Un recorrido por los estrenos de 2010 arroja la friolera de 114 de facturación nacional sobre los 328 totales. El récord histórico para el país se cimenta en una multiplicidad de factores. El principal es que las cámaras digitales ya no son un lujo fuera del alcance de un director sin el respaldo económico de un gran estudio, sino que basta con algunos cientos de dólares –cifra nimia al lado de los inflamados presupuestos que manejan las producciones mayores- para acceder a un buen equipo técnico. “La tecnología digital es lo que más facilita tomar la iniciativa de autogestionarse porque no se necesita tanta plata para empezar. En el caso de Plan B, me prestaron una cámara y eso impulso una fecha de rodaje. Después conseguimos un adaptador de lentes de cine para aumentar la calidad de la imagen, buscamos locaciones que fueron casa de amigos y definimos el casting final para empezar a filmar”, recuerda Marco Berger sobre su ópera prima, que se estrenó a mediados del año pasado en el Malba.

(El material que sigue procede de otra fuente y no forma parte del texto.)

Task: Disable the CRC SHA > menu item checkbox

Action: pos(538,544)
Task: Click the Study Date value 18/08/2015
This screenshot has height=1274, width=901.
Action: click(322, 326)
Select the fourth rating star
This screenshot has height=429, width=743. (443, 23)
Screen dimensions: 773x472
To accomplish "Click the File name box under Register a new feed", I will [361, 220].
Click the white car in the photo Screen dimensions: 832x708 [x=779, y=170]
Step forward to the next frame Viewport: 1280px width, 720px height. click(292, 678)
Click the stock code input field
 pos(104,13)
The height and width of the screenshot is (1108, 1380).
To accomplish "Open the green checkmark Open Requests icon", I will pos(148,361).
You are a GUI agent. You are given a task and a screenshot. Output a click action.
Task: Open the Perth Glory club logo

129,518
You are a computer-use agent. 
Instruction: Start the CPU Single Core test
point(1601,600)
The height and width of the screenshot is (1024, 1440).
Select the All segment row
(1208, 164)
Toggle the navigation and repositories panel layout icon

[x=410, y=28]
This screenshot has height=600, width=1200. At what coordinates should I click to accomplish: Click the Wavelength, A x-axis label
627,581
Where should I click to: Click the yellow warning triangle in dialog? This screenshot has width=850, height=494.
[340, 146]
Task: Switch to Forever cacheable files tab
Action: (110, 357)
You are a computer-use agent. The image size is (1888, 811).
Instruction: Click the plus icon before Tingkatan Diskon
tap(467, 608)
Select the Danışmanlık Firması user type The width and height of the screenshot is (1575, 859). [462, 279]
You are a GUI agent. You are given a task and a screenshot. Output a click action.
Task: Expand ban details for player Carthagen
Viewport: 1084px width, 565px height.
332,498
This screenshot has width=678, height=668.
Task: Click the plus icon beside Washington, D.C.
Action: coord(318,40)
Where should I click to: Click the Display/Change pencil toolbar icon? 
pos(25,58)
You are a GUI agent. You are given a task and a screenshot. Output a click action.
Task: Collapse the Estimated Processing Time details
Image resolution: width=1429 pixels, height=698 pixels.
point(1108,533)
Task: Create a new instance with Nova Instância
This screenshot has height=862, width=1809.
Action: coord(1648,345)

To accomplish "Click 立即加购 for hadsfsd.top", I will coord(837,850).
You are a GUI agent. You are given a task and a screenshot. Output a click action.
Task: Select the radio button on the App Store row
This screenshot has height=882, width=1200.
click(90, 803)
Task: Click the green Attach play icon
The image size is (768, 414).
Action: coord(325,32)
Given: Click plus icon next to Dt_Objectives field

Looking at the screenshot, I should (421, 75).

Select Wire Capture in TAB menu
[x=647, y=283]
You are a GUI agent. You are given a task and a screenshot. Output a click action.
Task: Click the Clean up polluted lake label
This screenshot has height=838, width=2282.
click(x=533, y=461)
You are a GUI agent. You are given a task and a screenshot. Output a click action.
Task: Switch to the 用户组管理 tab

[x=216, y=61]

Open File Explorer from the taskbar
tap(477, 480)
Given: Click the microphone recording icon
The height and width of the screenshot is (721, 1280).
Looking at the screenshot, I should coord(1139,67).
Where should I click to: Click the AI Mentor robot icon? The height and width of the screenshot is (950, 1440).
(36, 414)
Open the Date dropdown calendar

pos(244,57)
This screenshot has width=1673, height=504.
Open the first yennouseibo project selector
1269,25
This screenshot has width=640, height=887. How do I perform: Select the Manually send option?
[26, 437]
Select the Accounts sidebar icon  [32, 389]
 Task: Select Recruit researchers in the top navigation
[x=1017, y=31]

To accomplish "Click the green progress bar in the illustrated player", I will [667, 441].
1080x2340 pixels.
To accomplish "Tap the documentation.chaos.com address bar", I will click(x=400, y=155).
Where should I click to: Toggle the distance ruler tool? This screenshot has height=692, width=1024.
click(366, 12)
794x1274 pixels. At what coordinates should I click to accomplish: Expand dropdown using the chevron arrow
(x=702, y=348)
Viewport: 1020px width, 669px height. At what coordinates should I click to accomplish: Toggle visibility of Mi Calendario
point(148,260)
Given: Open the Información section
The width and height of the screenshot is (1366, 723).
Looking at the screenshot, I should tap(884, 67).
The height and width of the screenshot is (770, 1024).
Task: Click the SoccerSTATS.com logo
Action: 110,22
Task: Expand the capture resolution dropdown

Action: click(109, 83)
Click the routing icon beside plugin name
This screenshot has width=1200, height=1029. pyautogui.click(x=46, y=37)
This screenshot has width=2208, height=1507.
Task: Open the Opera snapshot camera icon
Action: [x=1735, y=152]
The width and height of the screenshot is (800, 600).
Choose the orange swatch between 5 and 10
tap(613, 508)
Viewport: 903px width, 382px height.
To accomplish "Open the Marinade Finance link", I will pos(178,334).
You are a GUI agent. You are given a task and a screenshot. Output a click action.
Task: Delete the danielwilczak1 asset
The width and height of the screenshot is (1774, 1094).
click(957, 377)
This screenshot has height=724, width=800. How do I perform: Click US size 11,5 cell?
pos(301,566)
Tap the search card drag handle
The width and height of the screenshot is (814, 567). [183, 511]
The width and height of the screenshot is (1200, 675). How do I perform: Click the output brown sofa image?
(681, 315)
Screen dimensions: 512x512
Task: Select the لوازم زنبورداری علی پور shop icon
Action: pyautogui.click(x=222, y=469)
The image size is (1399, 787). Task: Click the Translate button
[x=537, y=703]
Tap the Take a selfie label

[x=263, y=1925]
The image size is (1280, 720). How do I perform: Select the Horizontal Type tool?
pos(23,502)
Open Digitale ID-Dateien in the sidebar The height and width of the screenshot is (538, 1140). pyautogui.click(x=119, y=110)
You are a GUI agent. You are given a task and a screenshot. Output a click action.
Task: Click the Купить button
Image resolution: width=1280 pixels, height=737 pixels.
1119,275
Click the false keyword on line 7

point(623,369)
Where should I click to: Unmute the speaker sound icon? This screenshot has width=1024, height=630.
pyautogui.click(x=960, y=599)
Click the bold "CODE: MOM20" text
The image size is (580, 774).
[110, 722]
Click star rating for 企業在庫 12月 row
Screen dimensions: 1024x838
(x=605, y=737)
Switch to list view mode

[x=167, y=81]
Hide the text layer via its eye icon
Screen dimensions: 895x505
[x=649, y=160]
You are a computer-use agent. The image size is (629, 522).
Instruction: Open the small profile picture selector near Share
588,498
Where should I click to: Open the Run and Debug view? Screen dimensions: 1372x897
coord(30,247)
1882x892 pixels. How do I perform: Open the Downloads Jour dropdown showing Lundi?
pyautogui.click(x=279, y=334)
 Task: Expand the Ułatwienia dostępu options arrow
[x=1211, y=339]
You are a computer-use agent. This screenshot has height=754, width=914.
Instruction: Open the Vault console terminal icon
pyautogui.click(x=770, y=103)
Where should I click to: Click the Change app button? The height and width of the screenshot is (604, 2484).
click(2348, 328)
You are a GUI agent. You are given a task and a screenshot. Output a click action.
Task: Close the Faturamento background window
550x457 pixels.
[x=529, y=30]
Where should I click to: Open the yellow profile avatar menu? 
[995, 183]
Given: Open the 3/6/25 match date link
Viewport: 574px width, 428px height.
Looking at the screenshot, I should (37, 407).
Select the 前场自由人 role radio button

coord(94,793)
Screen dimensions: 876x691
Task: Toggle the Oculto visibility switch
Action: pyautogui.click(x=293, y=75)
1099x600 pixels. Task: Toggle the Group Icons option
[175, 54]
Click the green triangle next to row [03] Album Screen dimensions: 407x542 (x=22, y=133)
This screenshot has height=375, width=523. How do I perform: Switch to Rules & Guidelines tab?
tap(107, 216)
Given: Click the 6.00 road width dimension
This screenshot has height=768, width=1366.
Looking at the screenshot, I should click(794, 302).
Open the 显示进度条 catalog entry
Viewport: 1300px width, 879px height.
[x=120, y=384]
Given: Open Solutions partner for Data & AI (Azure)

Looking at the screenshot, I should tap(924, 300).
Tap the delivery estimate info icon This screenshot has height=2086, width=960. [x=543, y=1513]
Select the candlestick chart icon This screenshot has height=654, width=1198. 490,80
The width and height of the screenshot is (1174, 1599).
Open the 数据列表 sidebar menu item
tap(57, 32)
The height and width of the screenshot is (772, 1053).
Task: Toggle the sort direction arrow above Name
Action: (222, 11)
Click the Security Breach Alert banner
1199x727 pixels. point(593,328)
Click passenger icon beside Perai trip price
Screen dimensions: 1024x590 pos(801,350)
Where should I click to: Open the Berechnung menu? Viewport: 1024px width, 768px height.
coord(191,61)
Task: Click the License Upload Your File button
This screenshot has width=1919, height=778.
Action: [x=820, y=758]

Justamente la programación del Museo de Arte Latinoamericano es otro reflejo del crecimiento del cine autogestionado: de aquel estreno de Balnearios en 2002 a los más de 20 de 2010. “Empezamos con uno mensual y después nos dimos cuenta de que había más de una película que nos interesaba, y que el sistema de dos exhibiciones semanales permitía tenerlas. A diferencia del circuito tradicional, aquí son sólo ocho funciones por mes, lo que le da tiempo a la prensa para que la difunda y al boca a boca. Una película que en el circuito formateado para producciones con una publicidad tremenda desaparecería a la semana acá tiene una presencia que le da un peso distinto”, argumentó el programador de la sala, Fernando Martín Peña, en una nota a Página/12 en febrero de este año.

Además, ese gran caudal de films encuentra salida en los festivales. La cantidad de eventos destinados a reunir cortos, medios y largometrajes creció exponencialmente desde comienzos de la década pasada hasta el centenar actual, según un relevamiento publicado en el anuario 2010 de la consultora Ultracine. “Son una ventana para que la película se conozca y tenga la posibilidad de ser vista por algún productor o distribuidor que quiera adquirirla”, resume el director de Mala Carne y Celo y completa: “La primera ganó un festival en Estados Unidos en 2005 que me permitió venderla y estrenarla allá”.

El aumento también se percibe en las convocatorias. “En los últimos años comenzamos a recibir más material y de mayor calidad, por lo que se vuelve muy difícil dejar películas afuera”, asegura Natalia Cortesi, programadora y editora del catálogo del Festival Internacional de Cine de Derechos Humanos, que se realiza anualmente en la Ciudad a fines de mayo, y cuya edición 2011 proyectó alrededor de 70 películas de 30 países. “La mitad de ese total fue material autogestionado –estima Cortesi-. El Festival programa largos y cortos de todos los géneros, pero naturalmente el documental siempre tiene preponderancia. Lamentablemente son pocas las vías de acceso a financiación para los documentalistas. Eso, sumado a las facilidades tecnológicas actuales, hace que muchos se vuelquen a la autogestión”, razona.

Para ella, los festivales ocupan un rol “vital” en el circuito independiente. “¿Cuántas oportunidades tenemos de ver, fuera de los festivales, películas de Bolivia, Colombia o cualquier país de Medio Oriente?”, se pregunta, y concluye: “Prácticamente ninguna. Eso sin mencionar que muchos cineastas dependen de los premios obtenidos en festivales para continuar filmando o, por lo menos, adquirir cierto prestigio que les permita recibir mayor atención de las productoras o distribuidoras”.